The Year in Data Journalism: Q&A with Sarah Cohen
Continuing our series on The Year in Data Journalism, we spoke to award-winning journalist Sarah Cohen of the New York Times about developments in data journalism this year and her hopes for 2013.
What do you do at the New York Times?
My title is a “reporter,” but I am a member of its longstanding computer-assisted reporting team. The Times is a big place, so it shouldn’t be confused with the great Interactive News section that Aron Pilhofer runs, nor the industry-leading graphics department, led by Steve Duenes and populated by data journalism gurus Amanda Cox and Matt Ericson, among others. My job is to use data journalism in the reporting side of the newsroom, which means it goes into finding and documenting stories more than it goes into explaining and presenting them to readers. It’s a fine line – our other groups do a lot of reporting – but it’s a little more specialized and a little further back in the process. We start with a story idea rather than a data set (much like graphics starts with a concept not a dataset), and try to find or create the data needed to identify whether it’s true.
What was your biggest data driven achievement this year?
I’ve only just started at the Times, so I haven’t had a big project yet. Stay tuned.
What excites you in this field at the moment? Any interesting developments that you’d like to mention?
I’m really interested in using machine learning in my reporting soon – it seems a perfect place for this kind of technology, and I’m anxious to give it a try. I’m also excited about the prospect of updating my visualization skills for reporting – they atrophied a little while I was out of the newsroom and the tools have changed dramatically.

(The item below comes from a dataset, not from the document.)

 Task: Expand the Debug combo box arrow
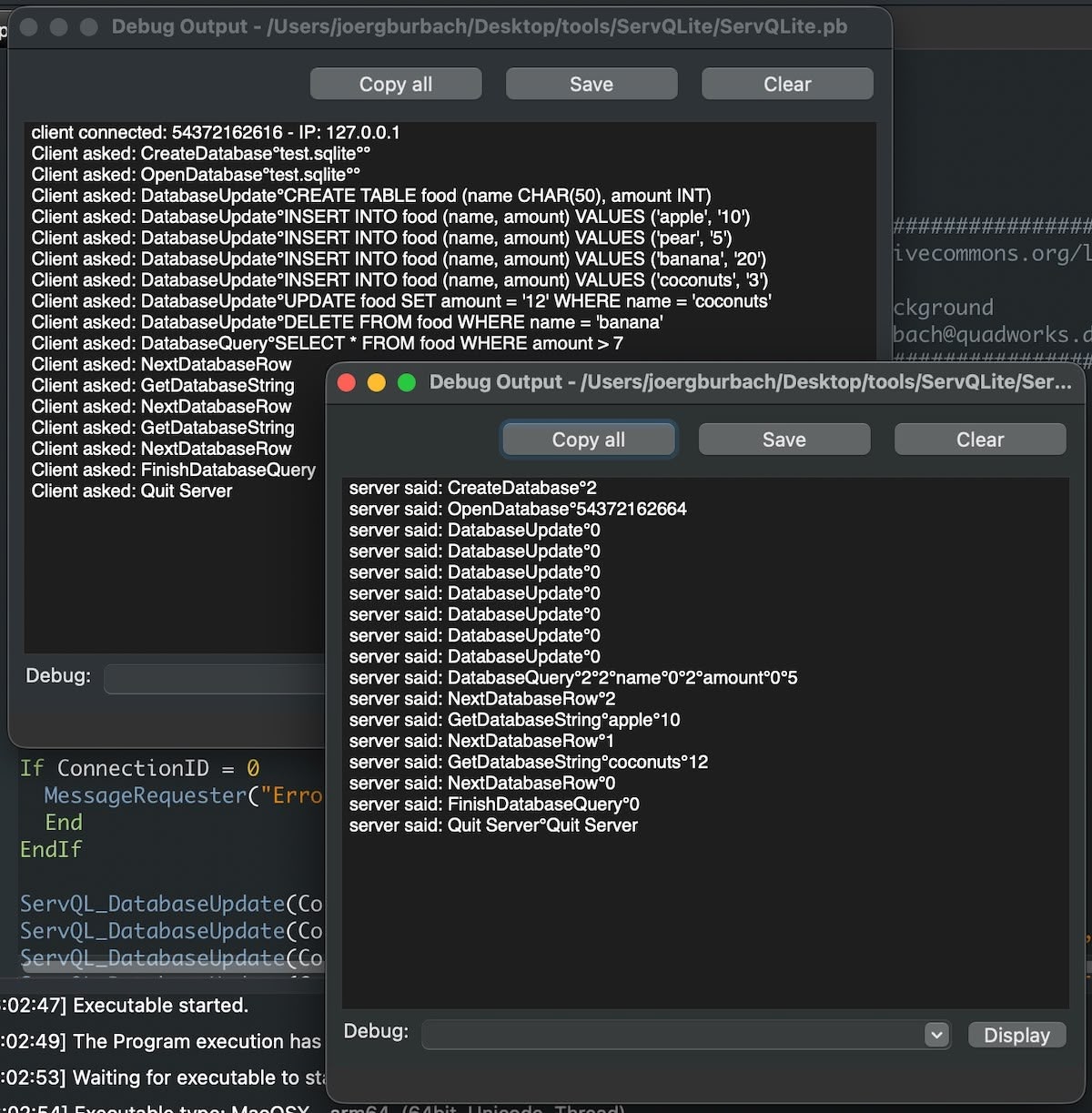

I hope to pick up more R skills at the CAR conference in February, and also get up to speed with D3.
What about disappointments?
Any predictions about what the future holds for data journalism in 2013?
More integration between reporting and presentation, which have been moving together pretty quickly over the past two or three years.
Anything else you’d like to share with everyone?
Thanks for the opportunity, and I hope I have more to show for my time next year.